Kianga Capital sets up in Hong Kong

The investment company has partnered a local firm to raise capital from Asia to invest in African and Latin American infrastructure and resources.
Kianga Capital sets up in Hong Kong

Private investment firm Kianga Capital has opened in Hong Kong, with a view to raising money for structured foreign direct investment into Africa and Latin America.

The company, which also has an office in South Africa, set up in late September in Hong Kong and is building relationships with institutional and private investors. It is keen to leverage the Africa-China commodity-supply links, which were analysed in detail at the joint AsianInvestor/FinanceAsia inaugural Africa investment summit in late September.

Kianga, which means "burst of sunshine" in Swahili, aims to establish long-term relationships to leverage on expertise in the Hong Kong financial services arena. The first relationship it has struck in Hong Kong is with financial services firm Well & Well JP Capital Group.

“Through WWJP we are able to identify and investigate viable opportunities to partner Asia-based PE and infrastructure project funders,” says Neo Lawrence Mabulu, chief executive of Kianga.  

The Hong Kong office comprises Mabulu, chief financial officer Themba Tshepo Madi and chief operating officer Teboho Price Monahadi, along with an administrative member of staff.

Several companies work with Kianga across Africa on a turnkey basis, where they operate a business on Kianga’s behalf. The firm was set up as a capital-raising tool for projects in the infrastructure, mining, energy, power, telecoms and manufacturing sectors. It offers structured finance and corporate finance and is looking at establishing M&A advisory capabilities.

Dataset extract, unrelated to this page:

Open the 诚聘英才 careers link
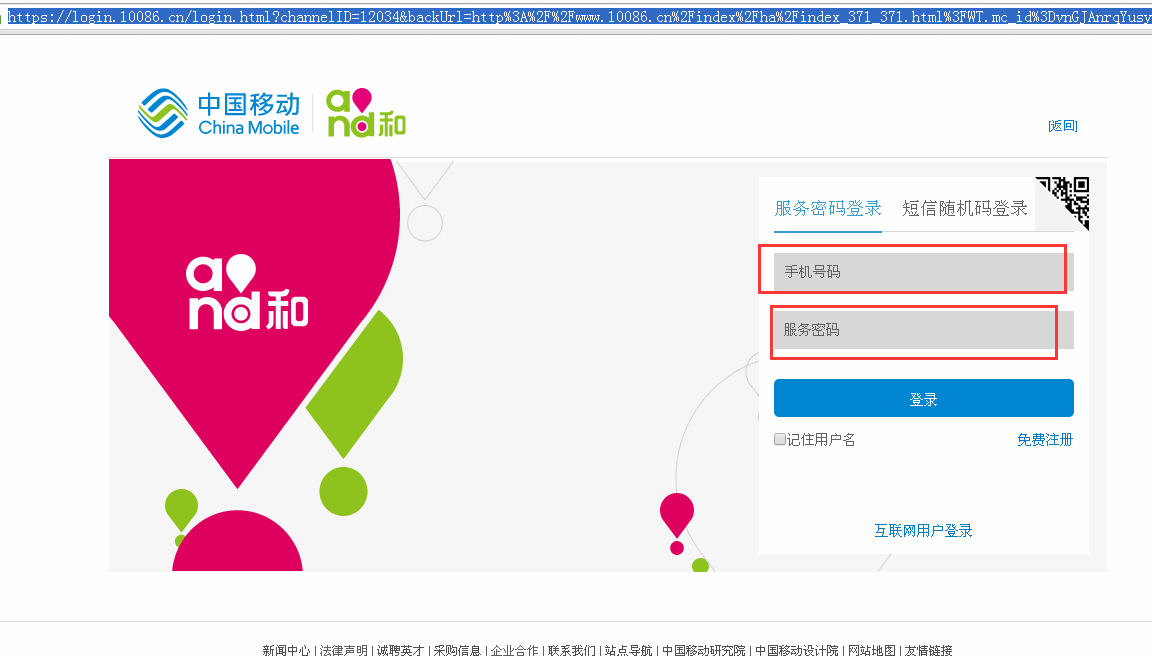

The firm is currently looking at single projects, with a view to raising a fund, closing it within 18-24 months and investing it in projects of three-to-five-year duration. The aim is to put infrastructure in place first, after which energy and mining facilities can be set up through further investment, says Mabulu. He did not specify the size of fund Kianga wants to raise.

Kianga is looking largely to Asia as a source of capital, particularly targeting Chinese, Japanese and South Koreans as potential funders. Infrastructure and energy are two areas that Asian investors are comfortable lending to and in which they have technical know-how, adds Mabulu.

Asked how concerned potential investors are about, say, South Africa given the major recent miners’ strike, Madi argues that Africa is a safe investment destination.

“We need not look further than China’s bilateral agreements with several African countries over the last decade,” he adds. “Such agreements help create a conducive and viable investment climate. China has for the past decade taken the lead in directing funding into Africa.”

Madi admits it is very important for investors that there’s a level of comfort provided over the political environment by bilateral agreements.

Monahadi says due diligence is done on the legal and political framework of each significant investment to ensure it has the right backing and government support and that the proper guarantees or levels of local confidence are there.